Beta Blockers May Hold Key to Unleashing Potential of Checkpoint Inhibitors, Roswell Park Team Shows in New Study

Elizabeth Repasky, PhD, of Roswell Park Cancer Institute

The possibility of improving responses to checkpoint inhibitors by pairing them with drugs that have been broadly available for years and are generally very well tolerated is quite compelling.

While the development of therapies designed to block “checkpoints” within the immune system has been one of the most exciting and noteworthy advances in cancer research in recent years, it’s also been one of the most puzzling, leaving researchers to ask: Why don’t these new therapies work for more patients, and why is their efficacy in controlling cancerous tumors often short-lived? A research team from Roswell Park Cancer Institute has shown that at least one answer — and an excellent opportunity for unleashing the full potential of these promising immunotherapies — may lie in the body’s “fight or flight” reaction to stressors and in drugs already widely used to control and temporarily disable this stress response.
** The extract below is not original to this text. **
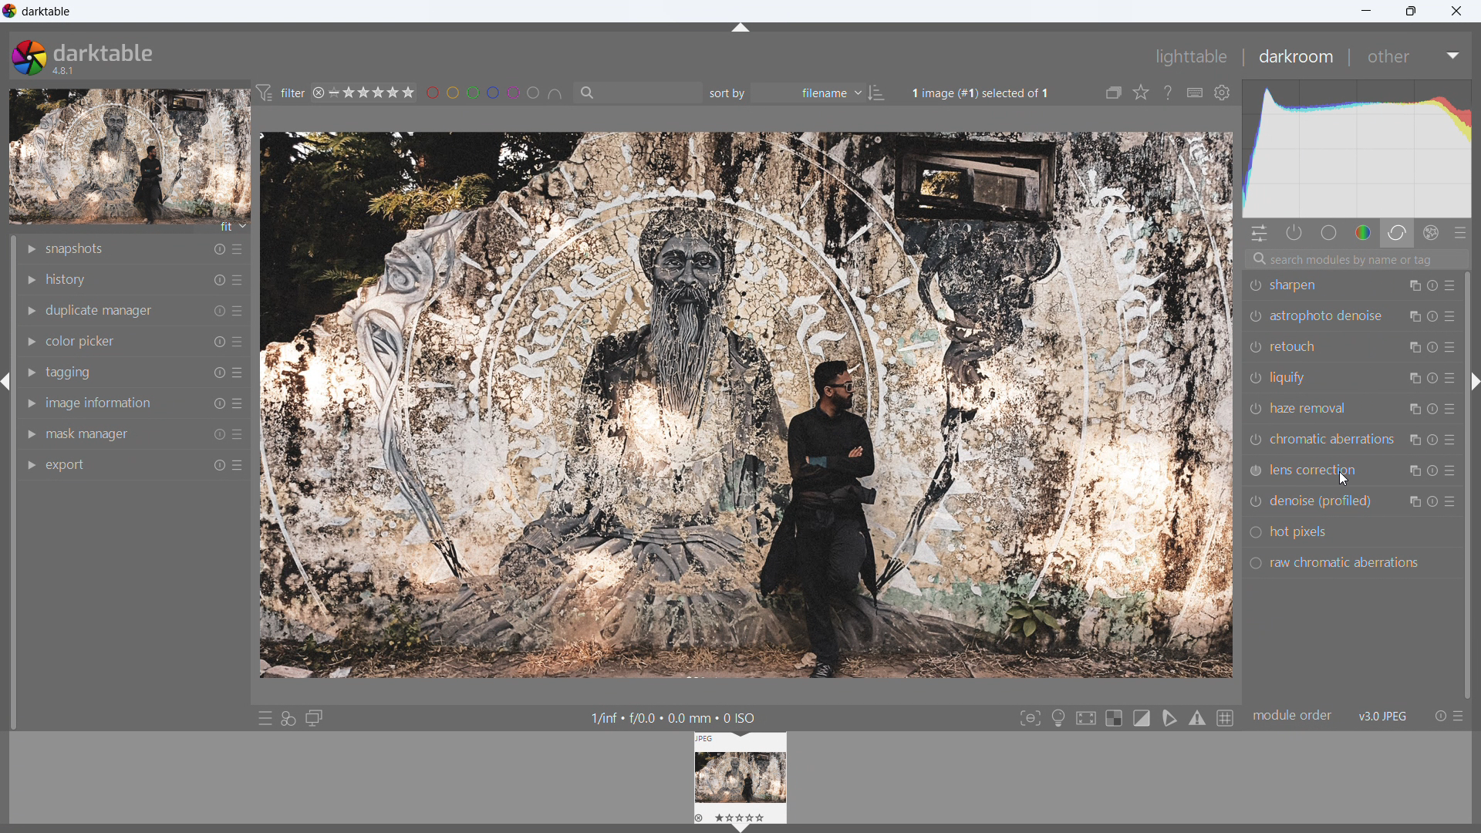  Describe the element at coordinates (1412, 382) in the screenshot. I see `multiple instance action` at that location.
In new preclinical research published online ahead of print in Cancer Research, a journal of the American Association for Cancer Research, a Roswell Park team led by Elizabeth Repasky, PhD, reports that beta-2 (β2) adrenergic receptors, molecules present in the cells of humans and other mammals, control the functionality of key immune cells. In response to stressors, these receptors turn on the “flight or fight” response. They generate more of the stress hormone norepinephrine, buffering normal cells from some damaging effects but also impeding the immune system’s ability to fight cancer.

The researchers pursued the implications of this novel finding with further laboratory studies, and demonstrate in this new report that the β2 adrenergic receptor, also known as ADRB2, can be pharmacologically manipulated. Beta blockers — FDA-approved therapies, such as metroprolol and propranolol, that are commonly used to treat conditions including hypertension (high blood pressure), angina, cardiac arrhythmia and anxiety — appear to be an effective means of reducing beta-2 receptor signaling and may, in the process, be repurposed to improve the efficacy of anti-PD-1 checkpoint blockade.